Źródła
Zapis dyskusji:
Zapowiedź:
Co to znaczy dzieło niedostępne? Niedostępna jest jego naturalna relacja z widzem, decydująca w teatrze wymiana między dziełem a widzem. Zjawisko tajemnicze, nie dające się archiwizować. Co więcej, w wypadku Powolnego ciemnienia malowideł ta wymiana już umarła i nie przejawia się w sali teatralnej.

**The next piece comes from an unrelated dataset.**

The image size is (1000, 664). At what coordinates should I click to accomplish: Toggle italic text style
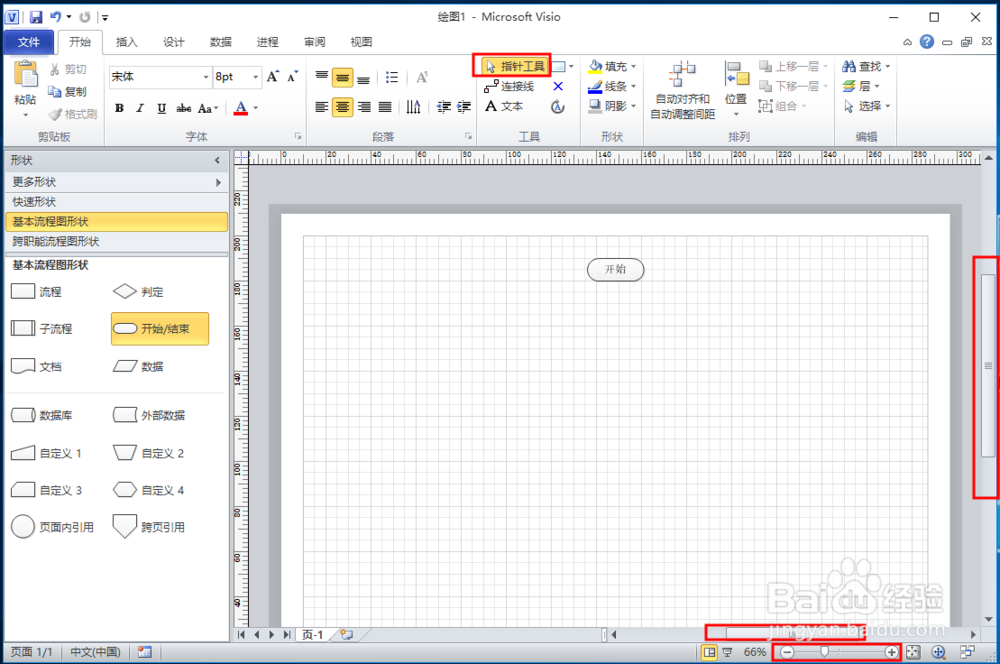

Paradoks zapowiedzianego śledztwa jest taki, że pomimo śmierci owej relacji nie sposób jej zignorować. Nie możemy po prostu pominąć jedynego realnego faktu teatru. W teatrze Grzegorzewskiego on obowiązuje w szczególnym stopniu z uwagi na kompletną niewiarę reżysera w jakiekolwiek podejścia, ujęcia, rozumienia i, nie daj Boże, syntezy. Również dlatego, że obraliśmy za hasło słowo katastrofa – które nie jest komentarzem, tylko jest faktem. Katastrofa jest jak nóż; ewentualnie może być jeszcze proroctwem.

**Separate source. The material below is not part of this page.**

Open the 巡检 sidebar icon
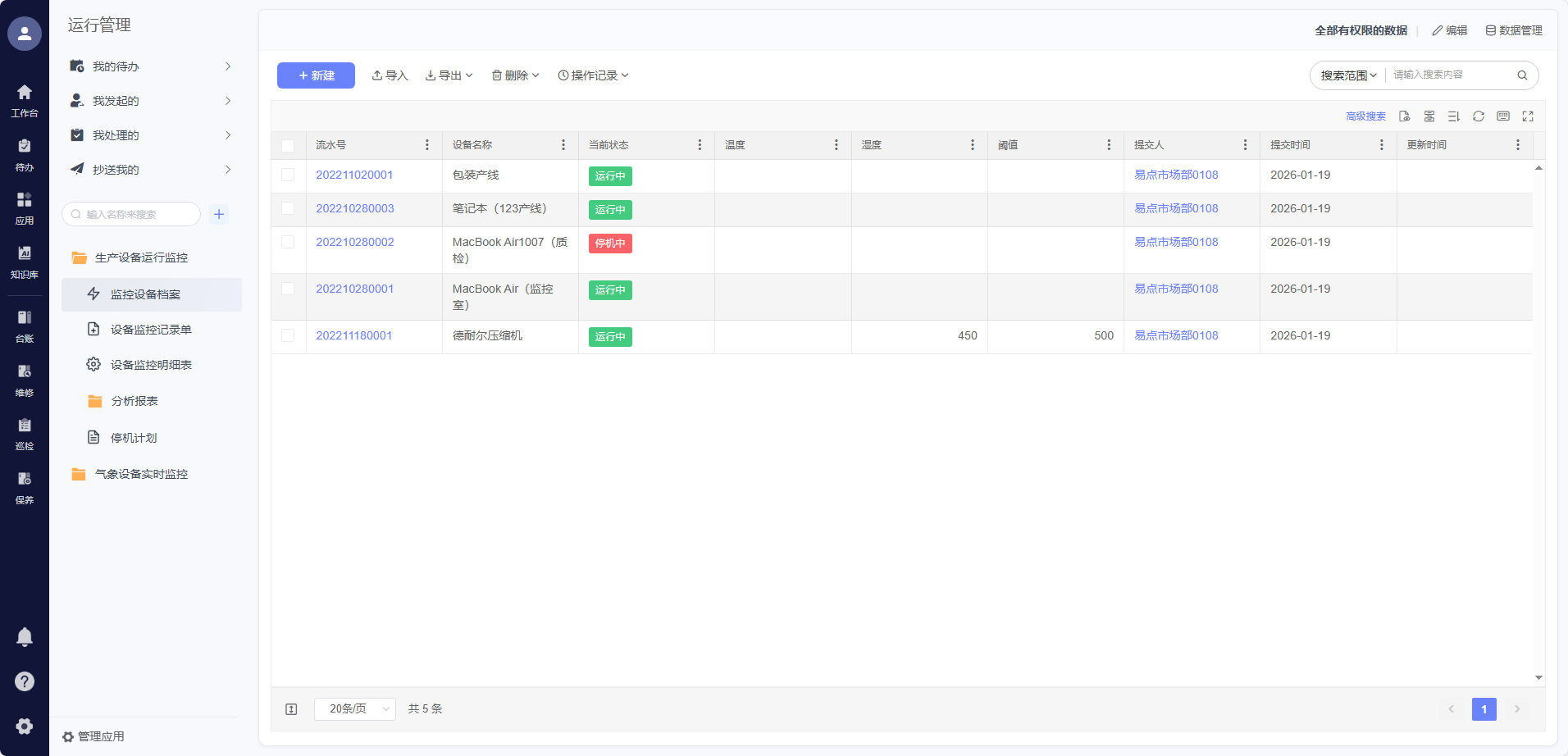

Więc jak nie dopuścić, by relacja stała się całkiem martwa? Jesteśmy pomiędzy skrawkami zachowanej materii, a widzem „archiwalnym” który, sam będąc paradoksem, ma z jakiegoś powodu obcować ze szczątkowym wariantem. Pytamy więc o możliwe przeżycie okruchów przedstawienia, którego nam szkoda.
Do rozmowy siądą: posiadacz wiedzy o Powolnym ciemnieniu…, jaką dało się dotąd zgromadzić, oraz świadek tamtego czasu. W wiedzy są liczne luki, a pamięć świadka jest blada. Co mają zrobić, by przedmiot się nie wymknął? O co mogą siebie zapytać?
Stawiają na to, że liczą się mniej dobrze ukształtowane wyobrażenia na temat teatru połowy lat 80., czy na temat rzeczywistości lat 80. w nocnym mieście Warszawa. Bardziej – sprawy nietypowe, niedostrzegane, niekonwencjonalne, marginalne? Które trzeba wydobyć z własnej niepamięci zjawisk nietypowych? I które mogłyby mieć coś wspólnego z ekscentryczną i nieredukowalną rzeczywistością Geoffreya Firmina, byłego konsula brytyjskiego w Meksyku, alkoholika i niespełnionego pisarza?
Chciałbym się dowiedzieć od Mateusza Żurawskiego, na jakie wątki nieoczywiste się natknął, badając tę postać.
Małgorzata Dziewulska
W recenzjach Powolnego ciemnienia malowideł uderza poczucie głębokiej dezorientacji przy jednoczesnym zachwycie emocjonalną intensywnością scenicznej formy. Głosy krytyków oddają temperaturę na widowni, nie przekazują jednak żadnych informacji na temat kształtu przedstawienia.
Rejestracja filmowa, z pozoru najbliższa dziełu teatralnemu, nie jest wiarygodnym dokumentem. Nie tylko ze względu na poważne zmiany w części scen, wymuszone okolicznościami nagrania, lecz także dlatego, że duże zbliżenia nie pozwalają zorientować się w przestrzeni, która tym samym ulega zniekształceniu. Fotografie – przeciwnie, wiernie oddają kształt kompozycji scenicznej, ale zagęszczenie akcji w obrębie kadru przekłamuje czasowe następstwo aktorskich działań.
W konsekwencji gubi się rytm przedstawienia, który zostaje rozbity na dwa rytmy równoległe. Owszem, zaakceptowane przez reżysera, ale przecież wykluczające się nawzajem. Utrata rytmu – dla teatru Grzegorzewskiego konstytutywnego – to wysoka cena za garść informacji, jakie możemy uzyskać, informacji w dodatku niepewnych i domagających się weryfikacji. Tym bardziej, że oba dokumenty powstały w różnych okresach pracy nad przedstawieniem i wszelka próba ich analizy musi się prędzej czy później zamienić w zabawę w „znajdź dziesięć szczegółów”.
Może zatem odrzucić źródła? Pozostać przy artefaktach? Przeczytać scenariusz, posłuchać piosenki o „nodze kaczej”, dotknąć szybowcowego skrzydła i liczyć na to, że, wprawione w ruch, wywoła rezonans pamięci – naszej? cudzej? – która pozwoli rozbitej kompozycji ułożyć się na nowo? Tylko czy będzie to jeszcze kompozycja Grzegorzewskiego?
Widz „archiwalny” to szczególny przypadek. Wolny od fałszującej obraz spektaklu pamięci przeżywanych emocji, świadomy przyczyn i konsekwencji zarówno gestu artysty, jak i reakcji widzów – artystycznych, społecznych, historycznych – jest w stanie spojrzeć na teatralny moment z dalszej perspektywy. Czy rzeczywiście może powiedzieć o nim coś nowego? Czy jego wzruszenie może być autentyczne, czy pozostanie wzruszeniem archeologa, niemożliwym do zaakceptowania przez świadków? Jak w tej sytuacji powinien postępować widz, który chce poznawać teatr w sposób zapośredniczony? I jak duża odpowiedzialność spoczywa na nas – dokumentalistach, archiwistach, historykach teatru – których obowiązkiem jest przekazywanie faktów, a nie narracji?
Chciałbym dowiedzieć się od Małgorzaty Dziewulskiej, czy moje intuicje są trafne.